Review of The Vampire: A New History

A Book by Nick Groom

Early in the eighteenth century, on the fringes of the Hapsburg domain, folklore about vampires came into contact with the Enlightenment and its rational outlook.  In effect, according to Nick Groom’s book, The Vampire: A New History, the vampire was “discovered” through medical examination and philosophical thought when imperial physicians and officials on the eastern edges of the Austria’s empire investigated reports of the dead returning to feed upon the living.  Having undergone rational, scientific investigation, the vampire, in a sense, became real, a subject of medical and philosophical scrutiny.  Groom investigates the many ways in which vampires presented scientific, legal, philosophical, and religious problems in eighteenth century Europe, and how vampire mythology continues to be a part of our culture.

In the 1700’s, among the Slavic subjects of the Austrian empire, the investigation of alleged incidents of vampirism, and the exhumation and killing of vampires were subject to legal codes enforced by occupying soldiers and civil authorities, and sometimes involved examinations by imperial surgeons.  These events were reported in the popular press of the day, leading philosophers and clergymen to contemplate the nature of the vampire.  If vampires were once human, philosophers wondered, might they retain anything of their former human character? Some theologians merely dismissed vampires as Catholic or Orthodox superstition, others saw the vampire as evidence of an afterlife, and others still considered it a demonic deception.
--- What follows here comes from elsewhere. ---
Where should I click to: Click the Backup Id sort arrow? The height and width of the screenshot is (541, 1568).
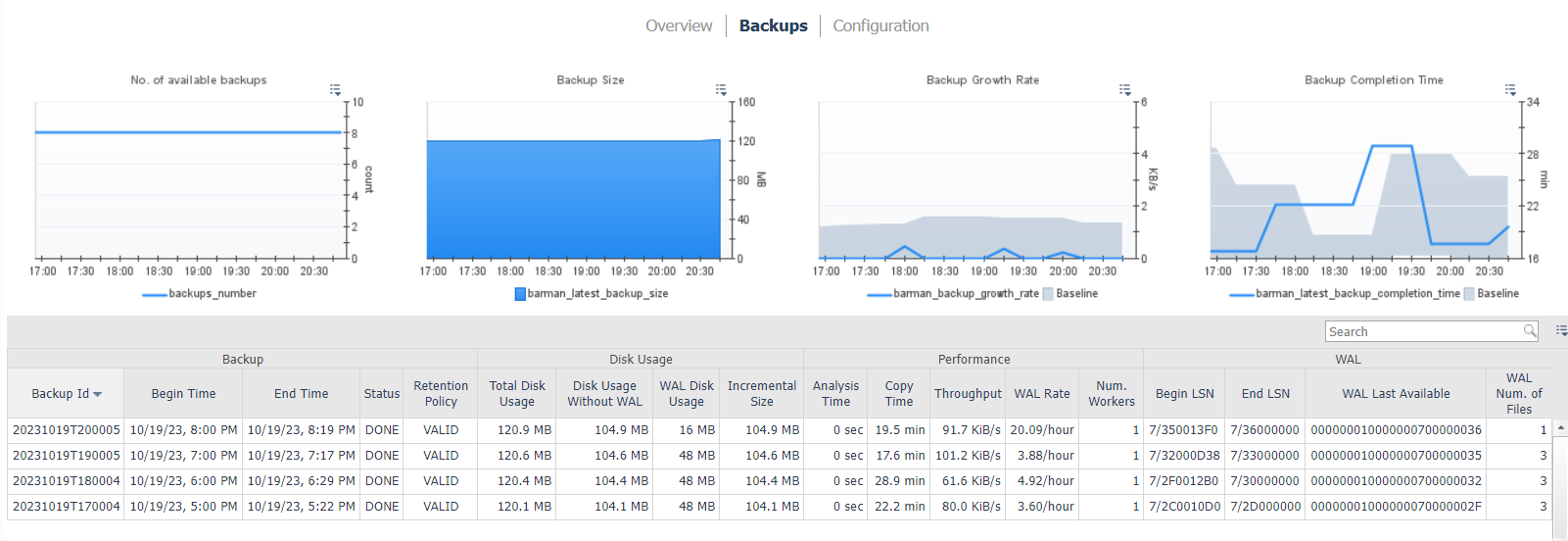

Vampires also became a theme in Romantic literature, which—with its emphasis on emotion and imagination—was a reaction to the rationality and empiricism of the Enlightenment.  In 1816, in a Swiss villa on Lake Geneva, the English poet Lord Byron challenged each of his travelling companions to write a ghost story.  That competition brought Mary Shelley’s Frankenstein into being, but also inspired Byron’s physician, John Polidori, to write The Vampyre.

While vampires continued to make appearances in literature and theatre throughout the nineteenth century, Groom credits Bram Stoker’s Dracula, published in 1897, as having had a “seismic influence.” Incorporating accumulated vampire folklore, Stoker researched geography, history, and medicine, but the story was also influenced by the real-life crimes of Jack the Ripper.  In Stoker’s gothic horror, the Transylvanian Count Dracula brings his thirst for fresh blood to England, along with 50 boxes of his native soil, which he plans to distribute among the numerous English properties he’s purchased.  Written 120 years before today’s Brexit crisis, it reflects the xenophobia and the anxiety over international trade that were current in Britain at the time.

Three hundred years after Austrian authorities and physicians began investigating incidents of vampire predation, the legacy of the undead remains popular today.  Nevertheless, in Medusa’s Gaze and Vampires Bite: The Science of Monsters, science writer Matt Kaplan suggests that we have become less fearful of vampires because we now understand that they aren’t responsible for deadly diseases.  In contrast, Groom’s perspective credits vampires with having profound adaptability, ensuring their continued longevity.  Indeed, vampire stories have changed over time, found their way into new genres, taken on new elements, yet show no sign that they are about to die any time soon.

Groom’s book, like the evolution of the vampire narrative, isn’t at all predictable.  The author makes it clear that his book isn’t meant to be an exhaustive investigation of everything related to vampires, but with the theme of blood coursing through the book, it’s surprising that there are no references to diseases spread by blood, particularly the demonization and fear of those infected with HIV/AIDS.  And although Groom does indeed catalogue many ways in which vampires have been represented, he makes no mention of the influence that vampires had upon the representation of zombies in today’s popular culture; George Romero’s pivotal 1968 film, Night of the Living Dead,  was influenced by Richard Matheson’s I am Legend, a horror novel about a vampire plague.  Since then, zombies—like vampires before them—have spread infection through their bites.

The book ends with the Irish potato famine, and the panic and mass death that it caused.  That plague, part of Bram Stoker’s own family history, originated underground, moved silently through the land, very much like a murderous, stalking vampire.  Even with the humble potato, Groom reminds us, the ordinary can suddenly become evil.